The book's great success led to a publishing phenomenon, with Myron and Witter also writing two related children's books, and with publication of audio books. Their sequel, Dewey's Nine Lives, was published in 2010, as was a second children's picture book about the cat. A proposed film adaptation had not been completed; as of May 2012 the script had not been approved and the first option was due to expire in June 2012.

==Early life==
Vicki Myron was born in Spencer, Iowa and grew up on a farm near Moneta, fifteen miles from the town of Spencer. She attended local schools and graduated from high school in Hartley. She moved to Mankato, Minnesota, married, and had a daughter. She later divorced and earned a bachelor's degree at Minnesota State University, Mankato, then called Mankato State University.

==Career==
Myron returned to Spencer and started working as assistant director at its public library in 1982. She became the director in 1987 and completed a master's degree through Emporia State University's distance-learning program. She served as director for 25 years. She retired in 2007 and lives in Spencer, as of December 2008, with her cat Page, given to her by a friend who found the cat on a snow-covered road.

In 1988, Myron found an eight-week-old kitten left in the library drop box on a bitterly cold night. She took care of him, naming him Dewey (full name Dewey Readmore Books). The staff made him the library cat. He lived until 2006, making friends with many library patrons and becoming internationally famous after his story was reported in various outlets. He was so popular that he was featured on postcards for sale by Friends of the Library, and raised funds of some by May 2005. His obituary was carried by 250 newspapers, including the New York Times.

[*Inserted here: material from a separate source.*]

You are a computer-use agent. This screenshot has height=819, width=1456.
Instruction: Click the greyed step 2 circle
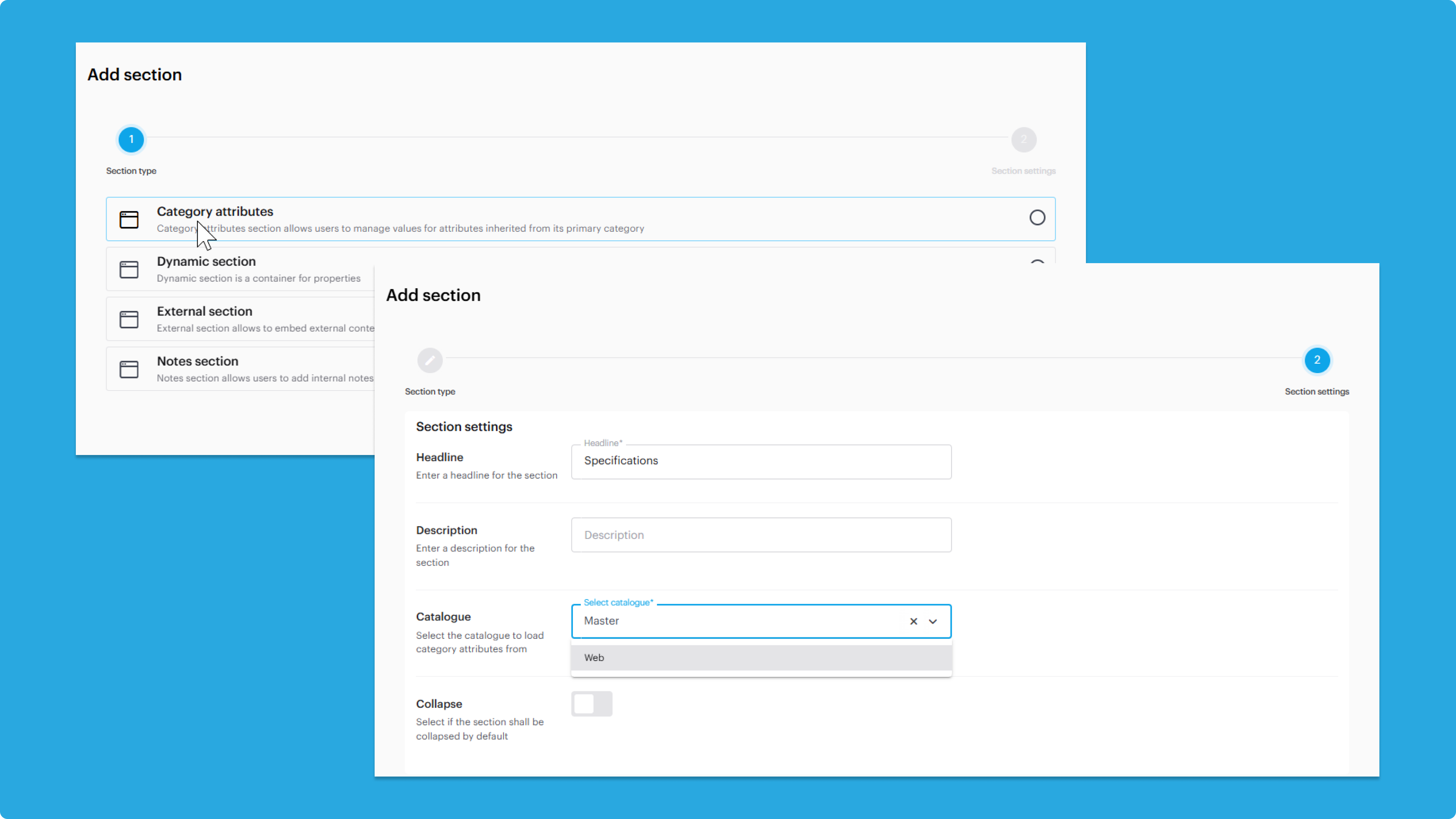pyautogui.click(x=1023, y=140)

Myron retired from the library the next year, and began work on a book about Dewey, with co-author Bret Witter. They received $1.2 million from Grand Central Publishing for the rights to Dewey's life story. The pair also wrote Dewey: The Small-Town Library Cat Who Touched the World, which was published in 2008. The book recounted the story of the cat, which had reached an international audience, and reflected on her own and the town's challenges during this period. It became a great success. It sold more than a million copies internationally, was translated into numerous languages, and was on bestseller lists for six months.

In November 2008, Myron learned that a film company was interested in an adaptation, with Meryl Streep proposed to play her. The first option was due to expire in June 2012; as of May a final script had not been approved. In 2012, Myron said that she had been unhappy with the script and was not sorry that that version would not be filmed.

Myron and Witter published a children's picture book, Dewey: The Library Cat, in 2009, and also a book adaptation for middle-grade readers later that year.

In 2010, Myron and Witter published a sequel, Dewey's Nine Lives, recounting additional stories about Dewey. In addition, she discussed material from letters she received about people and their cats. That same year, she and Witter published a children's picture book, the second about the cat, called Dewey's Christmas at the Library, intended for 3–6-year olds.

==Selected works==

| Year | Title |
|---|---|
| 2008 | Dewey: The Small-Town Library Cat Who Touched the World |
| 2009 | Dewey: The Library Cat (illustrated) |
| 2009 | Dewey: There's a Cat in the Library! |
| 2010 | Dewey's Christmas at the Library (illustrated) |
| 2010 | Dewey's Nine Lives: The Legacy of the Small-Town Library Cat Who Inspired Millions |

==Honors==
In 2012 Myron won the Iowa Association of School Librarians' Goldfinch Award for Dewey: There's a Cat in the Library. This book was ranked first by Florida's children in 2011, and it was "in the running for a similar award in Nebraska." It is one of two picture books devoted to the cat.